### Source
+===+
L'addiction vue côté cour de l'humour

"Je suis accro au net

11 fév 2012 à 18h54 par Anne-Sophie PICQUART BUCHSBAUM

Dans le ventre du Net, ce paradis virtuel, fenêtre sur le monde, forum grandeur nature, se cache un monstre. Une créature vilaine et vicieuse qui peut vous faire tout perdre…
 Bien installé devant votre joli ordi, sur Internet, vous naviguez. Sans mal de mer, vous trouvez des vacances ou une nouvelle machine à laver. Vous regardez des bandes-annonces ou des séries qui ne viendront jamais jusqu’à votre obsolète téléviseur. Vous comparez les offres, les services. Vous baguenaudez sur l’ère du XXIème siècle.

 
Vous conversez avec vos fameux amis de la Toile. Les réseauteurs de tous poils. Les acharnés du clavier, les virtuoses du pomme C, les génies du clic de souris.
Sur le Net, vous existez car pas question que la révolution vous passe sous le nez.
 
Vous avez commencé par Facebook, FB pour les initiés, l’excuse était toute trouvée. Votre famille United Benetton demeure aux quatre coins de la planète. Le père est outre-Atlantique, le cousin outre-Rhin, la belle-sœur outre-Quièvrain et les autres se partagent les continents. L’un est en Asie, l’autre à Tripoli, le troisième à Rio, la petite dernière est née au Canada. A croire qu’il n’y a que vous qui ayez décidé de rester à Paris.
 
A ce rythme-là, il est plus économique d’acheter des actions de la Poste que des carnets de timbres. Les lettres manuscrites mettent plus de temps que vous en avez et votre siège de bureau est plus que confortable.
 
Alors sur FB puis Twitter puis Viadeo puis sur d’autres encore, vous avez construit vos profils, vos adresses, vos photos. Le FBI, la CIA ou les RG n’auront pas grand-chose à faire pour vous retrouver. Vous avez laissé en chemin plus qu’une miche pain qui vous permettra de vous suivre à la trace.
 
Votre Toile est faite d’échanges multiples, de photos échangées, de LOL et de !!!! appuyés. Le pays de Oui-Oui existe, vous le vivez par écrans interposés.
+===+
### Données fournies

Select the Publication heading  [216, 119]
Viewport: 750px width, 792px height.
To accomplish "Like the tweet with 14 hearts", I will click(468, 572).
+===+
### Consigne
Réécrivez le passage de l'article sur l'addiction à Internet qui va de « L'addiction vue côté » à « sous le nez. », en remplaçant « ordi » par « ordinateur ».

### Solution
L'addiction vue côté cour de l'humour

"Je suis accro au net

11 fév 2012 à 18h54 par Anne-Sophie PICQUART BUCHSBAUM

Dans le ventre du Net, ce paradis virtuel, fenêtre sur le monde, forum grandeur nature, se cache un monstre. Une créature vilaine et vicieuse qui peut vous faire tout perdre…
 Bien installé devant votre joli ordinateur, sur Internet, vous naviguez. Sans mal de mer, vous trouvez des vacances ou une nouvelle machine à laver. Vous regardez des bandes-annonces ou des séries qui ne viendront jamais jusqu’à votre obsolète téléviseur. Vous comparez les offres, les services. Vous baguenaudez sur l’ère du XXIème siècle.

 
Vous conversez avec vos fameux amis de la Toile. Les réseauteurs de tous poils. Les acharnés du clavier, les virtuoses du pomme C, les génies du clic de souris.
Sur le Net, vous existez car pas question que la révolution vous passe sous le nez.